Наши друзья одним прыжком добрались до соседней комнаты, оставив вора одного. Но в голову Джедеоне при виде вора пришла одна мысль. Он хотел тут же переговорить с ним, но момент был явно неподходящий. Как быть? Оставалось только договориться с ним о встрече. Но и это было нелегко в настоящих обстоятельствах. Тогда он, всегда отличавшийся находчивостью, сделал то, что сделал бы на его месте каждый, что и оставалось только сделать, дабы заставить вора навестить вас. Когда друзья стали кричать ему: «Чего ты ждешь? Закрывай дверь!» – он, выглянув в дверной проем, подмигнул вору, на секунду расстегнул пиджак и молниеносным движением показал ему краешек своего туго набитого бумажника; затем пальцем дал вору понять, чтобы тот ждал его на улице, когда закончит свое дело. Преступник кивнул, а в это время Павони оттащил Джедеоне от двери и закрыл ее на ключ.

А сам тем временем кричал служанке:

– Бери пистолет, бери пистолет!

– А где он? – спросила прислужница, совершенно растерявшаяся в суматохе.
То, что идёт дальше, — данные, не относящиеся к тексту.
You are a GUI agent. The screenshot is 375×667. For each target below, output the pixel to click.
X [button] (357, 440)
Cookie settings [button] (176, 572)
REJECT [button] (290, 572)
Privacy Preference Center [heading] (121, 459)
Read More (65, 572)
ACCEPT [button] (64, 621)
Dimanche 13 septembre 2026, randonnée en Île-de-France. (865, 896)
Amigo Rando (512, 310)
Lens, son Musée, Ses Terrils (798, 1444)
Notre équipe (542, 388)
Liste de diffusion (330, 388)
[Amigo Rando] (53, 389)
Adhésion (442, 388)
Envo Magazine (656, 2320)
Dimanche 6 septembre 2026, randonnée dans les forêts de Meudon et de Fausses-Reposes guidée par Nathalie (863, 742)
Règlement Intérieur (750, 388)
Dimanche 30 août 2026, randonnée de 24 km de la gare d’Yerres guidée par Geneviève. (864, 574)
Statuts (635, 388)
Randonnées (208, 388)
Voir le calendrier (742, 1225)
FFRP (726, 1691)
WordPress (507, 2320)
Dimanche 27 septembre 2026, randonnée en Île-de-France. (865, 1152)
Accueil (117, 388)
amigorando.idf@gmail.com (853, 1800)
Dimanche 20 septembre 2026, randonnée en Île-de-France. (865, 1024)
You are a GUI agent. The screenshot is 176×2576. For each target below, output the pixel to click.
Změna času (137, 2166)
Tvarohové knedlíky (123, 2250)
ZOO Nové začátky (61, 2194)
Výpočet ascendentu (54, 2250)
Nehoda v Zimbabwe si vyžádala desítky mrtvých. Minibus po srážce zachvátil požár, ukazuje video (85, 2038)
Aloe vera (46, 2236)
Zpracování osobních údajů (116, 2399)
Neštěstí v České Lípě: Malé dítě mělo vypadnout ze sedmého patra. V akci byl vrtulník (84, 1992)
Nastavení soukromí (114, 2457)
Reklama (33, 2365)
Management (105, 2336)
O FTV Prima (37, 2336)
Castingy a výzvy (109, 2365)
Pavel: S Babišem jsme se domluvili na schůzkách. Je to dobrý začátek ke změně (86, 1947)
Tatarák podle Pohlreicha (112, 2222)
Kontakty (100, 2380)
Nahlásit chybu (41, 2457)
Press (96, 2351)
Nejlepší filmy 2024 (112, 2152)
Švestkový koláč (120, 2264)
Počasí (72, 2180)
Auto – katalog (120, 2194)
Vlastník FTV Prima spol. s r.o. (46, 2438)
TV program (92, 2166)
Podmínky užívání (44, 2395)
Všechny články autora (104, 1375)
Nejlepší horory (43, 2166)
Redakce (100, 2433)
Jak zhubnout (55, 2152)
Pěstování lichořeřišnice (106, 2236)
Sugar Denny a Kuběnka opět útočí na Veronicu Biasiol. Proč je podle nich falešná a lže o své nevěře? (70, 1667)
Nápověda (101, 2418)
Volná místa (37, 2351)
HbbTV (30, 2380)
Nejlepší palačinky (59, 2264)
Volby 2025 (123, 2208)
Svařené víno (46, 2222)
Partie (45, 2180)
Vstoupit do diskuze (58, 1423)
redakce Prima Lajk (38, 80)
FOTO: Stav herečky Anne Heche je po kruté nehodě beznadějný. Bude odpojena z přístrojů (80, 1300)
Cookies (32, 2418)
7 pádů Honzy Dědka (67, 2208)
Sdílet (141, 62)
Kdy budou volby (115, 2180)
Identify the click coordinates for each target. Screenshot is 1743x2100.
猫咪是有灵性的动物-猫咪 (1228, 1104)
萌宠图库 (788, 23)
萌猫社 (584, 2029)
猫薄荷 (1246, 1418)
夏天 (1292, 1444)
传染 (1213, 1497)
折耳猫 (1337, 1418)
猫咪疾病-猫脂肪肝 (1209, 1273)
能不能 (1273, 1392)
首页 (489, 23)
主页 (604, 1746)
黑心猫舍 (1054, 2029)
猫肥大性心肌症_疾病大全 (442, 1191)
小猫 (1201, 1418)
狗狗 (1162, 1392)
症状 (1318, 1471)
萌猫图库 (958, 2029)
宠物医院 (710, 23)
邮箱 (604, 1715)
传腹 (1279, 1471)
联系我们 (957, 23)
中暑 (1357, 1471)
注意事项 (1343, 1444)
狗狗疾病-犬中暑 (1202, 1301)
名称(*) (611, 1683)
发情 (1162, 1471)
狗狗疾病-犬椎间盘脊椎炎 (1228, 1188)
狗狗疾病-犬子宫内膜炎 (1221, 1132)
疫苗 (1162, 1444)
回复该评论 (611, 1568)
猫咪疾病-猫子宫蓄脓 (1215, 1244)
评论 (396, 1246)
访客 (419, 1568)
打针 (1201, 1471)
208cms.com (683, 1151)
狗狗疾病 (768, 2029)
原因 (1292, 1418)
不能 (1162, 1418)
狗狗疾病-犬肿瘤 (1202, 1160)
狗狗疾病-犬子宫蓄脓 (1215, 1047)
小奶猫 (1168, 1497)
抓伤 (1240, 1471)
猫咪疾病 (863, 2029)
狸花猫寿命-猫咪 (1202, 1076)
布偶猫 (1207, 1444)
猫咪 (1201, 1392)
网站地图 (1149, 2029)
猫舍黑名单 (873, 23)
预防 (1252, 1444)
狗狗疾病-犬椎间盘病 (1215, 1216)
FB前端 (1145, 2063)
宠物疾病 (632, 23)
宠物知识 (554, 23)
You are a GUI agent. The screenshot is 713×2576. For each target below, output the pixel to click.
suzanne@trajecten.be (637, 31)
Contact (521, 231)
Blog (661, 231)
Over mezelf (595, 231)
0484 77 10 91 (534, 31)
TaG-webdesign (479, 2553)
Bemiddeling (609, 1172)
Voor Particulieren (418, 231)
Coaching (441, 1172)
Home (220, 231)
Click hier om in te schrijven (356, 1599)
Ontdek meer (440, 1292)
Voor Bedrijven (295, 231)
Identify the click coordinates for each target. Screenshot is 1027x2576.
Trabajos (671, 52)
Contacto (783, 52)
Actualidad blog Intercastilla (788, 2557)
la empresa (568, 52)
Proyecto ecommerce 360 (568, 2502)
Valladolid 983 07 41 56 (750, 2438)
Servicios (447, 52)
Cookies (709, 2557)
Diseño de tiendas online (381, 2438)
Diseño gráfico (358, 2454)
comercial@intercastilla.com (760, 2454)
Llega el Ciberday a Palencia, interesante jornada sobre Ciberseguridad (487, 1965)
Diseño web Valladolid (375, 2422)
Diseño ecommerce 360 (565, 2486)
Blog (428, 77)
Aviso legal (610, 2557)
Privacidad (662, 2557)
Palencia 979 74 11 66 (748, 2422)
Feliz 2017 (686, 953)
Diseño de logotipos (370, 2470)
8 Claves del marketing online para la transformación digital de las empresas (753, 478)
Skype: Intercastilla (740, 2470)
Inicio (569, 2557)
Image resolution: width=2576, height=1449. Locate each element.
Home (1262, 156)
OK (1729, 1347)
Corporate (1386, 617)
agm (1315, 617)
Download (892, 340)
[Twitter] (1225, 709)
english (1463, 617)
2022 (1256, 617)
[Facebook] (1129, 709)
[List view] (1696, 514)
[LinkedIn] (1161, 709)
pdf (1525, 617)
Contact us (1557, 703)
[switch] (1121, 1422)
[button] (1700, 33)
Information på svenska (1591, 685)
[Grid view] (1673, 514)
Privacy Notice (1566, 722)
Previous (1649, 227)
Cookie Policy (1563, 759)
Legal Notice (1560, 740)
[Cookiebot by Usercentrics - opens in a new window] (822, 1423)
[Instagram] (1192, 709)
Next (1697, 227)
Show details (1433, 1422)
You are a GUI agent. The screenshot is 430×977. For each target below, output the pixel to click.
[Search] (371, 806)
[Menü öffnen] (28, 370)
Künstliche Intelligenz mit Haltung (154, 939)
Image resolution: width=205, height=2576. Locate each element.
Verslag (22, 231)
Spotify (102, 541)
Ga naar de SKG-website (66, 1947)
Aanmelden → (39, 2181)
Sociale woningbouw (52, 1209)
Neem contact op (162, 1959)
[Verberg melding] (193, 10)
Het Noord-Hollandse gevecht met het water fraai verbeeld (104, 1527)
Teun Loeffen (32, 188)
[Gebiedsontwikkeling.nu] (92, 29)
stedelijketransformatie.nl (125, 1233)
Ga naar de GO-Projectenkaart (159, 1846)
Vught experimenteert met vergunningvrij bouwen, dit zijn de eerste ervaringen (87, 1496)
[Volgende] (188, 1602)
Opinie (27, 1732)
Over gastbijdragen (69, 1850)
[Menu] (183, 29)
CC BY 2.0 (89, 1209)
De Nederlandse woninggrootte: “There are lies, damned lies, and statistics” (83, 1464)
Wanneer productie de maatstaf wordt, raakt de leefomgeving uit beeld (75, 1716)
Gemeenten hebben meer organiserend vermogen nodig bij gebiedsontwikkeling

Она стала поспешно рыться в ящиках и ящичках, выворачивать содержимое коробок, открывать чуланы.

– Черт, – сказала она, – когда что-нибудь ищешь, никогда не находишь.

– Быстрее! – кричал хозяин дома.

Его старая мать, сидя у окна, продолжала жевать шоколадные конфеты, следя испуганным взглядом за суматохой и не понимая, что же происходит. Тем временем служанка продолжала поиски, бормоча молитву святому Антонию, чтобы тот помог ей найти пистолет.

– Да где же ты его ищешь? закричал Павони, увидев, что грязнуля, стоя на четвереньках, роется под кроватью в соседней комнате. – Никогда не знают, что где положили. Растеряхи!

– Я его не трогала, – говорила старая прислужница.

Джедеоне предложил:

– Если не найдете пистолет, пошлите за орудиями пыток.

– Да, – сказал Андреа с садистским наслаждением, – помучаем его.

Наконец, Павони вспомнил, что сам отправил когда-то оружие на чердак, и вскоре служанка, запыхавшись, возвратилась с вожделенным предметом. Это был один из тех старинных пистолетов, которые можно увидеть только в гостиных тех, кто вернулся из путешествия по Африке, – и которые, между нами, в Африке никогда не применялись.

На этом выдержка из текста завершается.